### Job:
Report how many lines of the records below contain the string "perform", matching case exactly. Give only the number.

Recorded data:
>>>
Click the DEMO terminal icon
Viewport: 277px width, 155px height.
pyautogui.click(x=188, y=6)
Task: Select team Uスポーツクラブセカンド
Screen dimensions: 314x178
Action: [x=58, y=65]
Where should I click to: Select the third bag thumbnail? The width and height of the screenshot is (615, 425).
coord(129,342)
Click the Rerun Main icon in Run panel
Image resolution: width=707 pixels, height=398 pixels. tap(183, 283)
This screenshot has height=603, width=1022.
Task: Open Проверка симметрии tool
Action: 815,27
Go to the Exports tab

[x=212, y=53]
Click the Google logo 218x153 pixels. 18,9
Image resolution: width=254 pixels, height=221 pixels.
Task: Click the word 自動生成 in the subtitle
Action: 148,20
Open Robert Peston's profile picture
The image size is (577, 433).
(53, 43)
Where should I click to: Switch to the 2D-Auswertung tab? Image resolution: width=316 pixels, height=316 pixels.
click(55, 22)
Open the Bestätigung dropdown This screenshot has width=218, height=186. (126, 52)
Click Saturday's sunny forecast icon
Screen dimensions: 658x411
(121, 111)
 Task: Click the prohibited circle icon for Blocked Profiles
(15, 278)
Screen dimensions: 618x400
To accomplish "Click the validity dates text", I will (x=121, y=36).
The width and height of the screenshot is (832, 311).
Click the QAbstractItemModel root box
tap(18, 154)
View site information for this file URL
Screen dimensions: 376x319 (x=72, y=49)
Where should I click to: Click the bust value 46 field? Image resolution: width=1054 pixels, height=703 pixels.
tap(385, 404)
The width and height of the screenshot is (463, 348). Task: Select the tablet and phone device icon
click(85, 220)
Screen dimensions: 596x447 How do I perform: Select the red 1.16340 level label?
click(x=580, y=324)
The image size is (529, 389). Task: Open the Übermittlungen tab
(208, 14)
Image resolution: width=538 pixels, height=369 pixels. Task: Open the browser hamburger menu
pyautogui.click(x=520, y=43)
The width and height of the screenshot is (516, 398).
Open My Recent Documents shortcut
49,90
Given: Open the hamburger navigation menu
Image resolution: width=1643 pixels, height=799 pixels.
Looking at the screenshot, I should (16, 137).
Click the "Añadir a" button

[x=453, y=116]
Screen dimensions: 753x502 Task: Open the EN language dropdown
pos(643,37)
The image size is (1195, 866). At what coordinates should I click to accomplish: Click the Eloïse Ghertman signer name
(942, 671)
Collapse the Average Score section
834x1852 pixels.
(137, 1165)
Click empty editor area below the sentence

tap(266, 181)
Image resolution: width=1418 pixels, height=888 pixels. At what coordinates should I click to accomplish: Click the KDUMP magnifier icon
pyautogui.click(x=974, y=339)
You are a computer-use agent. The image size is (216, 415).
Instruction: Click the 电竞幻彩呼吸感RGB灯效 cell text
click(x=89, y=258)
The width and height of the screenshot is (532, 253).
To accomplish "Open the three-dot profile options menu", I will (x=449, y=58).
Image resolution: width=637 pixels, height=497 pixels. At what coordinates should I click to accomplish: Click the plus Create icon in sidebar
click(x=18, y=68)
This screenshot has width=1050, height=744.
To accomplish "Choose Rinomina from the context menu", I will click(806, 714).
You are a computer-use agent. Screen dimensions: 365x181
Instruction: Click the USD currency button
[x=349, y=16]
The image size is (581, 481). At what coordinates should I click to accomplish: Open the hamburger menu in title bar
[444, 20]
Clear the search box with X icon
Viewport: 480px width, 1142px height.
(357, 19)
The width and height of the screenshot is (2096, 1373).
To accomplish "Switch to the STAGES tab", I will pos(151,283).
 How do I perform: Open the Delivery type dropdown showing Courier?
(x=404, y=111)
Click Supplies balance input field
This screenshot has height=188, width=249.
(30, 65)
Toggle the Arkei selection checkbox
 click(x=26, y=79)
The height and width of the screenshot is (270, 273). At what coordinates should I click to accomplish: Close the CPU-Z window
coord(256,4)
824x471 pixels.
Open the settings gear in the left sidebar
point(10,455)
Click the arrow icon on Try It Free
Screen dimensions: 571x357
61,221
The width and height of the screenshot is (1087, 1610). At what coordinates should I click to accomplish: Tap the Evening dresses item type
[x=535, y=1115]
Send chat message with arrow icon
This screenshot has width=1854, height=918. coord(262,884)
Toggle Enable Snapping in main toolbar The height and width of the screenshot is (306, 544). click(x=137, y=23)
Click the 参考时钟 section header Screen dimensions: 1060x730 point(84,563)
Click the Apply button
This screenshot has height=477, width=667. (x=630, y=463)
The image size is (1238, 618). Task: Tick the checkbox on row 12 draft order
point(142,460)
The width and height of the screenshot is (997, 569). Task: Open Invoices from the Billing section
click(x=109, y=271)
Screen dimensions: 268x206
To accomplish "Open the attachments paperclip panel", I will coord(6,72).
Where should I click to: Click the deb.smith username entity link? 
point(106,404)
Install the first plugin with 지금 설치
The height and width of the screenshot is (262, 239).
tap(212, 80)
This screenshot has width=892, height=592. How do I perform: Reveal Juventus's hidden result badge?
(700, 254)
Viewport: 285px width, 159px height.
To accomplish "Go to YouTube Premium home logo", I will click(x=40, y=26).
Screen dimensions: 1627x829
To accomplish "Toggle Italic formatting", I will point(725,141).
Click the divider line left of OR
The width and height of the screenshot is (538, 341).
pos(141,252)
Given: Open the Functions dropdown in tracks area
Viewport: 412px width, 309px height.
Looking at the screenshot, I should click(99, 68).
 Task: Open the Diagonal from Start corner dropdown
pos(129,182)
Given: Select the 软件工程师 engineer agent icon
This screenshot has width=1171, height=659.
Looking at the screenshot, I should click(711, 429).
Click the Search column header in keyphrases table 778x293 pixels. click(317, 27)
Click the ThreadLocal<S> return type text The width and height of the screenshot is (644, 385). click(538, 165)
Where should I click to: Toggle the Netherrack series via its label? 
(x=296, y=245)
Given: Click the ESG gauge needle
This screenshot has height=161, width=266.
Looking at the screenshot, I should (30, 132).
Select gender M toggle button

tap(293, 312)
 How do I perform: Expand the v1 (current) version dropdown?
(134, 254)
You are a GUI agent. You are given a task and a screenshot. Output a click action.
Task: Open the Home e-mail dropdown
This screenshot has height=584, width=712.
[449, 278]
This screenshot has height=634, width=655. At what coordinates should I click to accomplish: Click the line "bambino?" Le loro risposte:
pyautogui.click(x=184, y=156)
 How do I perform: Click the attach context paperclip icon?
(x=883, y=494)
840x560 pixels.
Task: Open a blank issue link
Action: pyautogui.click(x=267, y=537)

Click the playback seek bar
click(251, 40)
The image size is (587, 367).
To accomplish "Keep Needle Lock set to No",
<<<
### Full answer:
5